In this tutorial, we will cover how to use torch::deploy to run eager PyTorch models in a production environment. torch::deploy is a C++ library developed by the PyTorch team to simplify the deployment of PyTorch models. It provides a flexible and efficient way to run PyTorch models in a production setting without the need for a Python runtime.
Step 1: Setting up torch::deploy
The first step is to set up torch::deploy in your development environment. You can download the library from the PyTorch website or build it from source using the instructions provided in the PyTorch GitHub repository.
Once you have torch::deploy installed, you can start using it in your C++ code by including the necessary headers and linking to the library. Make sure to set up your build system to include the appropriate flags and paths.

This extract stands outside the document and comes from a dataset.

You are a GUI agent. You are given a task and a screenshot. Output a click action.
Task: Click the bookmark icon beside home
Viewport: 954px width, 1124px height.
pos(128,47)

Step 2: Loading a PyTorch model
To run a PyTorch model with torch::deploy, you first need to load the model into memory. You can do this by creating a torch::deploy::Model object and loading the model from a file using the torch::deploy::Model::load() function. Here’s an example:
torch::deploy::Model model;
model.load("path/to/model.pth");
Step 3: Preparing input data
Before running inference with your PyTorch model, you need to prepare input data in the correct format. Input data should be in a torch::Tensor object, which you can create from a C++ array or vector. Here’s an example of creating input data:
std::vector<float> input_data = {1.0, 2.0, 3.0};
torch::Tensor input_tensor = torch::from_blob(input_data.data(), {1, 3});
Step 4: Running inference
Once you have loaded your PyTorch model and prepared input data, you can run inference using the torch::deploy::Model::forward() function. This function takes a torch::Tensor as input and returns a torch::Tensor with the output of the model. Here’s an example:
torch::Tensor output = model.forward({input_tensor});
Step 5: Post-processing output
After running inference, you may need to post-process the output of the model before using it for further analysis or tasks. This could include converting the output tensor to a different data format or performing additional computations. Here’s an example of post-processing the output tensor:
std::vector<float> output_data(output.data_ptr<float>(), output.data_ptr<float>() + output.numel());
Step 6: Deploying the model
Finally, you can deploy your PyTorch model in a production environment using torch::deploy. You can create a torch::deploy::Predictor object to serve the model and handle incoming requests. Here’s an example of deploying a model and running inference:
torch::deploy::Predictor predictor(model);
torch::deploy::IValue result = predictor.predict({input_tensor});
These are the basic steps to run eager PyTorch models in a production environment using torch::deploy. Make sure to check the official documentation and examples provided by the PyTorch team for more advanced usage and features.